Tasks to complete —
[1] In the issue on optimizing tokenization and embedding, why is tokenize_input_dicts the function singled out for a look? Answer in one to three sentences.
[2] From the issue on optimizing tokenization and embedding, set down word for word the part starting with "NEKO icon indicating" and going on through "to the transformer.".

Selected text —
- Opening Delimiter -

NEKO icon indicating copy to clipboard operation
NEKO copied to clipboard

optimize tokenization/embedding

Open daniellawson9999 opened this issue 1 year ago • 0 comments

Let's look at tokenize_input_dicts https://github.com/ManifoldRG/gato-control/blob/2deb510246ebd6b13dd53199f8de7df4e0b96f34/gato/policy/gato_policy.py#L193-L211 to https://github.com/ManifoldRG/gato-control/blob/2deb510246ebd6b13dd53199f8de7df4e0b96f34/gato/policy/gato_policy.py#L408

which is utilized in GatoPolicy.forward for embedding inputs before passing them to the transformer.

- Closing Delimiter -

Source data

- Opening Delimiter -

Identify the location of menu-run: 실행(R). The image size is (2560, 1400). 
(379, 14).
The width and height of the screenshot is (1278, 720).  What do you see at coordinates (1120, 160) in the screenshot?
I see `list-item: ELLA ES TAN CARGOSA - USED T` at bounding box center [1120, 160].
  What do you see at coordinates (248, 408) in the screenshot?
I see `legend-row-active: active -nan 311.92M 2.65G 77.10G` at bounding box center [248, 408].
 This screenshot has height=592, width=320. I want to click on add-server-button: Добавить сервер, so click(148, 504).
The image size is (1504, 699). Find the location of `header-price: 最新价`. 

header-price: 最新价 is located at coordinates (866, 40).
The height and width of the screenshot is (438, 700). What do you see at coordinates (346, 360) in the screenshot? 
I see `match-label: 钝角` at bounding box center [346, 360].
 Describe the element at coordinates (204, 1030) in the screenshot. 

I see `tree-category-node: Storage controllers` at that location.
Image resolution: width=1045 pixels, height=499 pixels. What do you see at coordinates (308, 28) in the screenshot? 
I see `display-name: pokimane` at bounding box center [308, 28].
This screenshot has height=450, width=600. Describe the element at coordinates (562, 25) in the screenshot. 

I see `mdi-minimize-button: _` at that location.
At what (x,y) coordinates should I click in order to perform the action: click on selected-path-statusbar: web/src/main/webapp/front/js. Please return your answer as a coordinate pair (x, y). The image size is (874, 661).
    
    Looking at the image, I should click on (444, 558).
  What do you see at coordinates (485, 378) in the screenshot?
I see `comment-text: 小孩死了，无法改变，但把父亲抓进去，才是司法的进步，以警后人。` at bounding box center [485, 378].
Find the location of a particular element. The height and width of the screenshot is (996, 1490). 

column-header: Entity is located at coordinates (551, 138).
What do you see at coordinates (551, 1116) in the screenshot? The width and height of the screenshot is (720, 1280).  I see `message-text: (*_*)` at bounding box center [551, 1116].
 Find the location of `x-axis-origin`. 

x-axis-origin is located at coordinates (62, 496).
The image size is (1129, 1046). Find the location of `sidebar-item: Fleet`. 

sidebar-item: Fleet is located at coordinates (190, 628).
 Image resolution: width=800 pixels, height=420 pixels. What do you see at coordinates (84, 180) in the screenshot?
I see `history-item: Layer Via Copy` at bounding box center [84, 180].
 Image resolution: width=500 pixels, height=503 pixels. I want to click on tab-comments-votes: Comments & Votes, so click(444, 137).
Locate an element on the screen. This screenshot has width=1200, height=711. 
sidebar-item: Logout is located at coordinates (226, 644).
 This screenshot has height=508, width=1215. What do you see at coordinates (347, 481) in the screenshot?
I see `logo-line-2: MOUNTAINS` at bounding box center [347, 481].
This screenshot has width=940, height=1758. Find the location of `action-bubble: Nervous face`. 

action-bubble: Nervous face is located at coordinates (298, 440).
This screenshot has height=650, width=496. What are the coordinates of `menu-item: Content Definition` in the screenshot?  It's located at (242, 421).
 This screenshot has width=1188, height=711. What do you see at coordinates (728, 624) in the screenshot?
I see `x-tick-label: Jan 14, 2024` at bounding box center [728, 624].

- Closing Delimiter -

Answers for each item —
[1] It is singled out because GatoPolicy.forward uses it to embed the inputs before they are passed to the transformer.

[2]
NEKO icon indicating copy to clipboard operation
NEKO copied to clipboard

optimize tokenization/embedding

Open daniellawson9999 opened this issue 1 year ago • 0 comments

Let's look at tokenize_input_dicts https://github.com/ManifoldRG/gato-control/blob/2deb510246ebd6b13dd53199f8de7df4e0b96f34/gato/policy/gato_policy.py#L193-L211 to https://github.com/ManifoldRG/gato-control/blob/2deb510246ebd6b13dd53199f8de7df4e0b96f34/gato/policy/gato_policy.py#L408

which is utilized in GatoPolicy.forward for embedding inputs before passing them to the transformer.